I purchased the bike from a dealer at £1,900, knowing I would need to spend some time on her if not money.

I have done the usual things to her, after a full day of washing and polishing and half a tube of Solvo polish on the alloy and chrome, I then purchased a set of S/Steel down pipes and collector, added a S/Steel link pipe and a Pipeworks sports can.
Other upgrades have been blue braided S/Steel brake pipes, back and front. Fitted a S/Steel FAZER radiator gaurd

Front carbon fender extender and matching rear huger, upgraded the headlight bulbs to 100 watt hint of blue units, replaced the side light bulbs with bright LED hint of blue bulbs and added two 50mm 30 watt Cree LED projector spot lights (I want to be seen, I ride with all on in the daytime, plus a bright yellow Full Face Bucket).  I have mid blue pin stripped the wheels, matching blue bar end weights and front screen screws, standard screen has been replaced with a flip screen (Not really sure it made any real difference) all the engine case screws have been replaced with blue S/Steel allan screws and other odd bits like the oil filer cap has been replaced with a blue alloy filler cap.
I have the 12 mm front sprocket nut and washer kit waiting to go on.
I have the Nitron gas mono-shock on order, OUCH! £414-00, but have been informed by a number of riders its much better than the Hagon unit, watch this space.


Now to the front end, The Forks, now this in itself is a minefield, some say progressive springs , some say get springs that are matched to your weight, other say stick with the standard springs and drain and clean out the forks and just replace the oil with something like Silkolean Pro fork oil at about 10 -15 weight.
I am open to suggestions from guys who have a valid opinion, IE: Have done the job themselves.

My riding style? I like to crack on a bit but definitely not a scratcher wanting to scuff knees, The old Fazer still motors on, I have had 140 out of her and I honestly believe she has another 5 mph in her.
Handling is OK at best that is why I want to do the suspension upgrades, the back end is up and down like a whores drawers, never thought I would be sea sick on a bike  :groan but the Nitron should sort that out.
So any opinions on the front end would be much appreciated.
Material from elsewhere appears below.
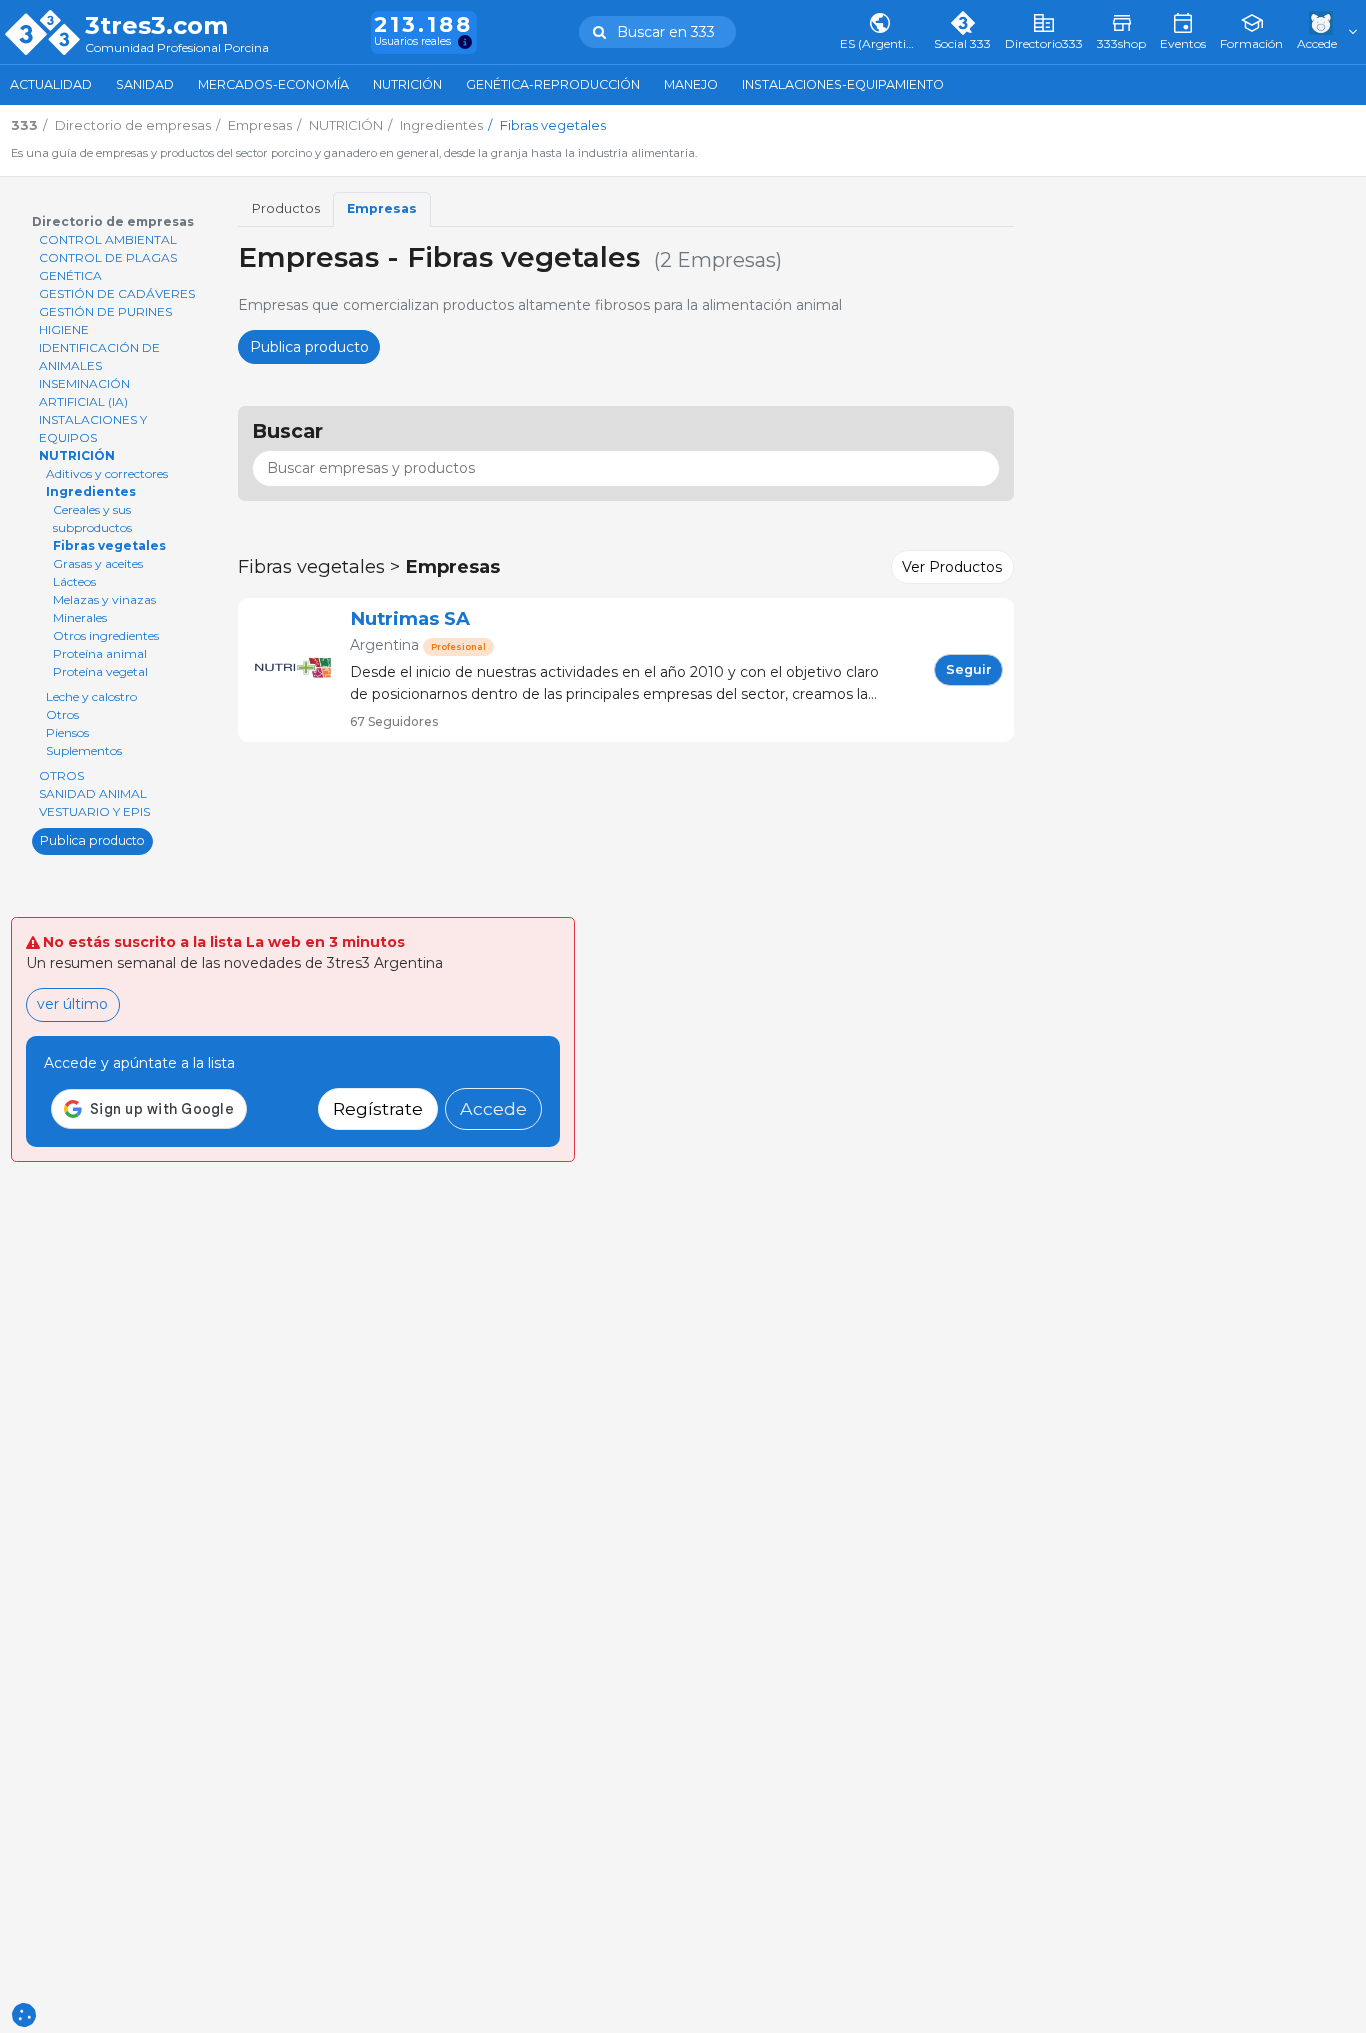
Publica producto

Cheers guys its a great forum with a shed full of knowledge and experience.  :kiss
Tom (tommyardin)
 

30
Introduction / Front Sprocket
« on: 11 April 2016, 08:50:36 am »
Hello Gentlemen,
Can anyone tell me how the f--k do you get the front sprocket off my 02/03 fzs600. I purchased the new modified sprocket nut and washer from Yamaha and have tried a couple of times to undo the sprocket retaining nut, I think the Incredible Hulk fitted it originally. I am assuming it is a standard right hand thread. 32mm socket and a 500mm extension lever, I am frightened to apply any more force than I have thus far for fear of snapping something.
I have left it for now as I have rightly or wrongly reasoned that as its that tight it's not likely to cause a problem. I have read about all sorts of nasty things happening when problems occurred with the nut.
I am 12st 10lbs in weight and a retired bricky so I am not adversed to applying a little force, but have shivered at the thought of snapping or stripping a thread on the shaft. Am I just being a tart and should I go for it?


Advice welcome and I am aware that the ultimate decision rests with me.


Someone said put a gas torch on it but not going down that route as it seems to me to risky, firstly removing any hardening and tempering from the shaft itself and or screwing any oil seals in the vicinity.